In moments of need, it is often what is most familiar that is often the default. For adolescents and teens, there’s the laying down hard rules to be followed, curfews adhere to, and the always the looming, but never predictable, “because I said so” moment. See above though, and remember what these are different times. Yes, each generation of parents say this, but these days are objectively overwhelming and unrelenting.
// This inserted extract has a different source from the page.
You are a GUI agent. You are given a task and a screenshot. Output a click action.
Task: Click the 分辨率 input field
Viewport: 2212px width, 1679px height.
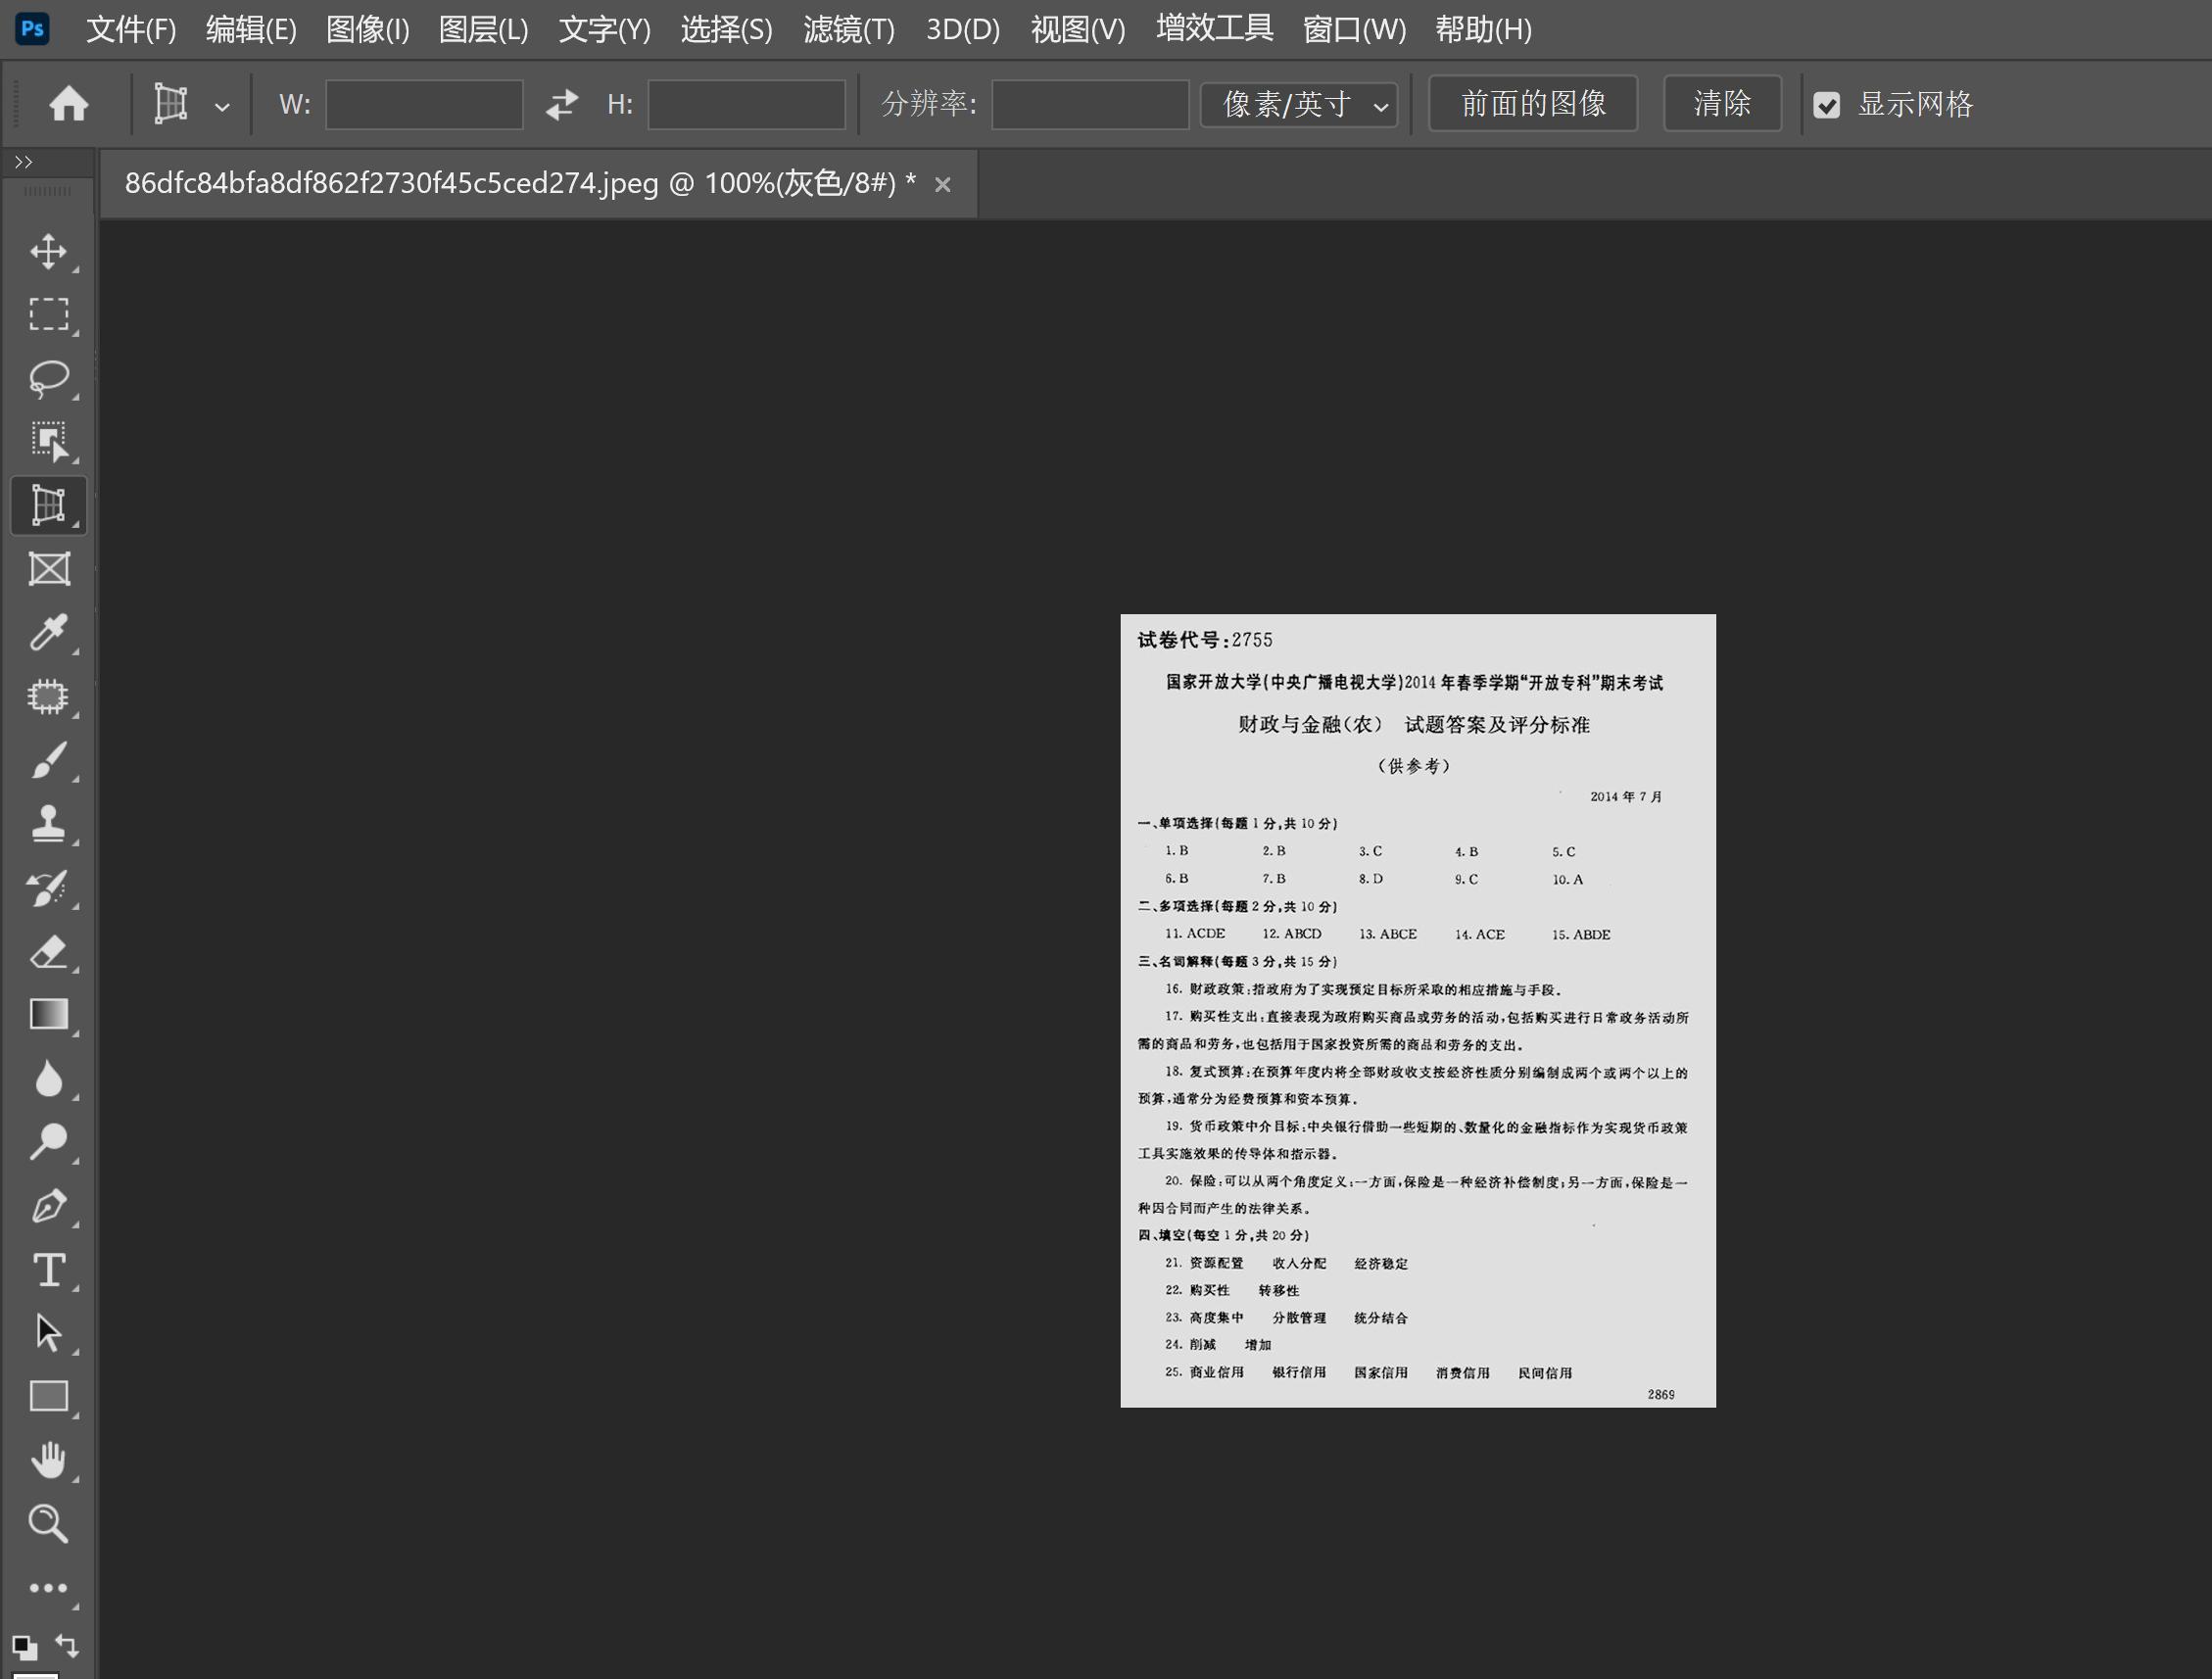(x=1089, y=104)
From a mental health therapy standpoint, utilizing current successes and available resources is best practice. Deemed a strength-based approach this essentially takes what already works and builds upon it. So in the difficult years of parenting teens taking stock of what was helpful with little ones can be guide. Sort of a stick to the basis despite challenges such as the mood swings of puberty and diabolical influence of TikTok. The Gentle Parenting approach has been recently celebrated as groundbreaking for toddlers and young children develop a positive, collaborative connection. It fosters a dynamic in which a child can feel heard and respected, with empathy and understanding at the core. Also, it means setting realistic boundaries for behavior and importantly, adhering to them on both ends. The limitations established are beneficial, as kids grow up feeling safe within those boundaries. This also means not changing and shifting these behavior and consequence expectations without warning or as a sudden punishment. Just as with younger children, the establishing of what behavior incurs what consequence, and sticking to it, provides the safe consistency kids developmentally thrive within. For example, if not home by a certain time, they need to know what will happen if they don’t, i.e. they can’t go out the next day. Then if they do home late, missing the mark on that behavior expectation, then both parties have to follow on the agreed consequence.
But here’s the rub, the parent needs to put in the gentle parenting effort. This means asking about what happened in a way that can be difficult when essentially being mad at them. Hear their story with an open mind. Listen to their perspective. Provide empathy. Take it as an opportunity to learn and grow together rather than letting emotions take over. Maybe they got into a fight with a friend and need help but were too embarrassed to mention it, because they made an assumption about how you would react. You already told them a hundred times to block that person but turns out they didn’t, then got caught up in drama with them which painful mess that made them late, but they weren’t going to tell you any of it because they didn’t want to disappoint you. In this instance though, the parent asks gently and patiently in order to get to that truth, instead of making snap reaction about them being late. This open, non-judgmental space can be a learning process for everyone, often creating newly authentic, real conversations. They are moments that become the foundation for mutual respect and shared empathy.
That said, let’s be real here. All this effort is exhausting, draining, and can be defeating, as a dozen tries could only yield a few successes. The lack of acknowledgment can certainly be defeating, and can take anything from a deep breath to a count backwards from ten to gain patience in those moments. Be sure to celebrate each of those conversations for the incredible work they require. It could even be they go beyond gentle parenting, to kids relaying these values to their own social relationships or even the caregiver reflecting these ideals to their own struggles with mental and emotional wellness. Maybe a new parenting truth is that being gentle can often be the most powerful influence.